I even had a vision where I was told to let you go. Then I've decided that's what I am going to do for me to have peace in my soul. I can't carry all this enormous ache any longer. But just know letting go doesn't mean I'm letting you go forever no. In my vision I was told while I let go that one day you will return. That's why I had to let you go. But how I miss you hearing you. I have spoken a few hours ago to you just to hear your voice makes my soul happy.

I've done some research on what we have you are my twin soul. What we have will always be the same nothings going to change not my love nor my heart.
You told me the other night that you will never let me go. When I told you about my vision you said, No.

Yet I ask myself then why can't you just be with me. Why then not take the risk and be with your one true love.
Then I was reminded. I can't force you. It has to be free, love should be free.

Bunny the separation is killing me but I'm being so strong.
Do you want to know what I've been through. It's like breathing without oxygen. You see when I talk and think about that pain it hurts my soul. I don't want my soul to feel hurt anymore.
But know this I miss you. I miss us.
I miss my best friend. People keep saying you and I should walkout of each others lives. If that was God's purpose wouldn't he have set someone new on my path or perhaps make me fall in love with someone that I could move on for good, but we can't I can't.

We have a connection, a twin soul connection, we have one soul. I think we've met each other in a past life and that's why this is how it is. We connected on a spiritual path.
This is us, " Finally there is the connection that time never dims.  The Twin Soul or Twin Flame connection. "

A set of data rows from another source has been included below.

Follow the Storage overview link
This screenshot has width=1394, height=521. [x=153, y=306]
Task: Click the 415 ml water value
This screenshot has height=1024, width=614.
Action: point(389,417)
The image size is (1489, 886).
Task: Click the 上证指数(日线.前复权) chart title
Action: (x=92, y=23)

I get what this woman is writing because this is how we've been for the last 3 years. "Here there is an instant attraction of energies, the energy of the two souls connecting over time, over miles, and sometimes over years.  Very often there is an initial meeting of the twin souls and often one half of the duo is more spiritually awakened and “gets it”.  The other may not be quite there, but nevertheless they are deeply touched by the experience.  Sometimes they remain in contact like this, and sometimes the two are “deliberately” torn apart and separated over years to go and work on their own lives and commitments and deal with karma in other relationships before finally reuniting decades down the line. "

When I read this I thought oh my word how amazing does God work.

"But are the twin souls destined to be together?  Synchronicity is at work here to bring the two back together again.  How entrancing to find the same magical alchemy still at work, just as it was at the first meeting – a recognition of a deep rooted love so entrenched and so accepted, it could only have been forged in other lifetimes together.  And probably that is what love at first sight is, recognition of an ancient love. "

So I might wait many years for you. I did say I'll wait a life time but I hope a life time won't be when we both in a whole other world. People keep us apart. Sometimes it angered me, but you know what this breakage it's helping me I am growing spiritually. I've let all the negativity fall of my back. This partner you have now. Really tried to root and break us apart. But her evil ways just can't do that no matter how many people try and come between us at the end of the day we always come back to each other at the end when everyone is gone it's always you and me that find each other and giving each other that unconditional love.

This letter is just the first part I'll write to you more on this.